“The oak fought the wind and was broken, the willow bent when it must and survived.” Robert Jordan

food poverty

Back in the days before the burst money bubble of 2008 it seemed like community gardening and environmental projects in the voluntary sector could access all sorts of funding, and indeed many did. Times were good for gardening and environmental projects, funding was fairly easy to acquire and it was regular. On the other side of the the burst money bubble there is still funding about but the need for services and resources is much greater than it has ever been due to the shock and trauma caused by the credit crunch, and subsequent efforts to support and prop up a crooked and greedy banking sector that caused it. There is a huge need in terms of access to cleanly grown fresh food in the UK. Food banks gave out over one million food parcels in 2014 which was followed by a proliferation of newer food banks opening up all over the country. When this is combined with thousands of people being sanctioned by the DWP on a weekly basis and millions pushed into working poverty by zero contract employment, and the constantly rising price of fresh food the situation is a lot worse than any of the media dare to admit. This is where newer thinking and ways of doing things come in, and in particular Permaculture.

Resilience and systems

Central to Permaculture is the idea of creating resilient systems. It is interesting to note that in ecology, resilience is the capacity of an ecosystem to respond to a perturbation or disturbance by resisting damage and recovering quickly. Similarly, in the world of human affairs such as economics we as human beings are responding and resisting damage by generating resilient structures and systems out of absolute necessity for the well being of people and planet as opposed to the failed model that puts the profit and wealth of the individual above all, whilst those who benefit from the old paradigm are still ever busying theirselves defending and propping up their failed and unfair model.

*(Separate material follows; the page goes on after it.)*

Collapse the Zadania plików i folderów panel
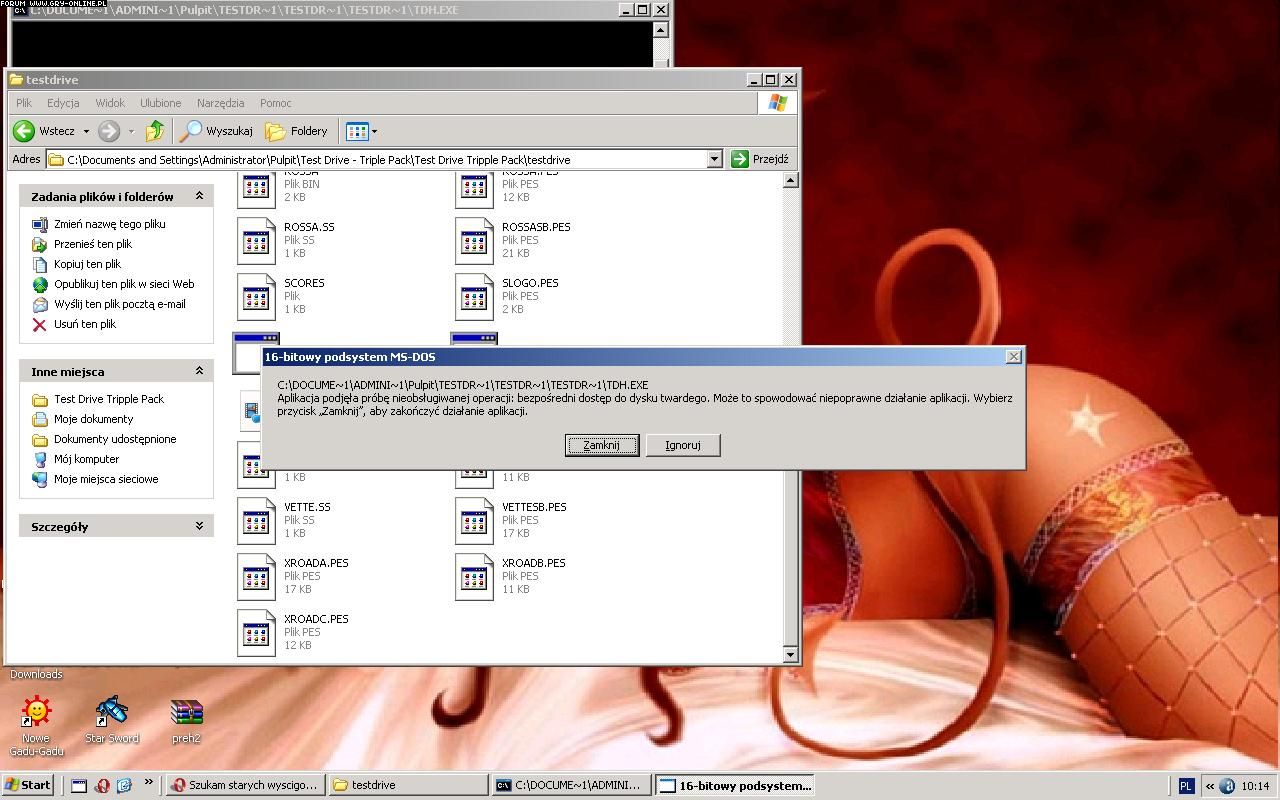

So what is the new model, and what does it look like? Healthy systems thrive when they are made up of diverse elements that form beneficial connections within the systems, so it will take diverse thinking and solutions to move us forward. We really need to look at each element of our system and give it that which works best for the well being of people and planet and allows it to thrive and do its work within the larger whole of other ideas and methods that are specific to different elements within systems. There is no shoe horning, and no one size fits all.


The main part of this diverse and emerging system that we are engaging in is centered around feeding people who through no fault of their own have ended up having to make decisions such as ‘do I keep warm tonight, or eat’? In Bolton where we are based there is an exciting and emerging process of local food production beginning to happen through collaborations between different local organizations and community groups across the Borough.

Community food hubs


We are currently involved in two food growing sites. Our Hub site is based on the Old Tennis Courts in the grounds of Southfields Pub and the other is on the hidden allotment site at Doe Hey in Farnworth. There is a another site off New Lane in Breightmet on which work will begin later in the summer.


The idea behind these food hubs is to grow produce on the sites that will be eaten within the community where the sites are situated, and also to encourage people on the estates near by to grow food in their own gardens and yards where they are supported and provided with the necessary skills to grow their own. We will also run workshops where we will show people how to prepare and preserve the food that they have grown. Further down the line we would like to see diverse strands of micro employment from urban agriculture, and community jobs created through expanding and developing these hubs. If good quality food is grown at low cost in an area that is actually buying the food there are numerous financial and ecological benefits that will occur when these growing hubs interact with local communities, particularly in times of dire economic circumstances. At present councils and other bodies have hundreds of thousands of acres of land within their boundaries and boroughs, and as council resources and departments are being pulled apart and asset stripped for private gain, it is a good time to get a group together and approach these bodies with a view to regenerating pieces of land and either renting long term or applying for Trust status over time. One of the great things about growing food is that doesn’t cost a lot of money to do as the yield far outweighs the cost. Fruit trees can be purchased from as little as £3.99 from budget supermarkets which will provide a family with fruit for decades and a packet of seeds that will give you a thousand cabbages costs around a pound. These are simple direct solutions to dire complicated problems!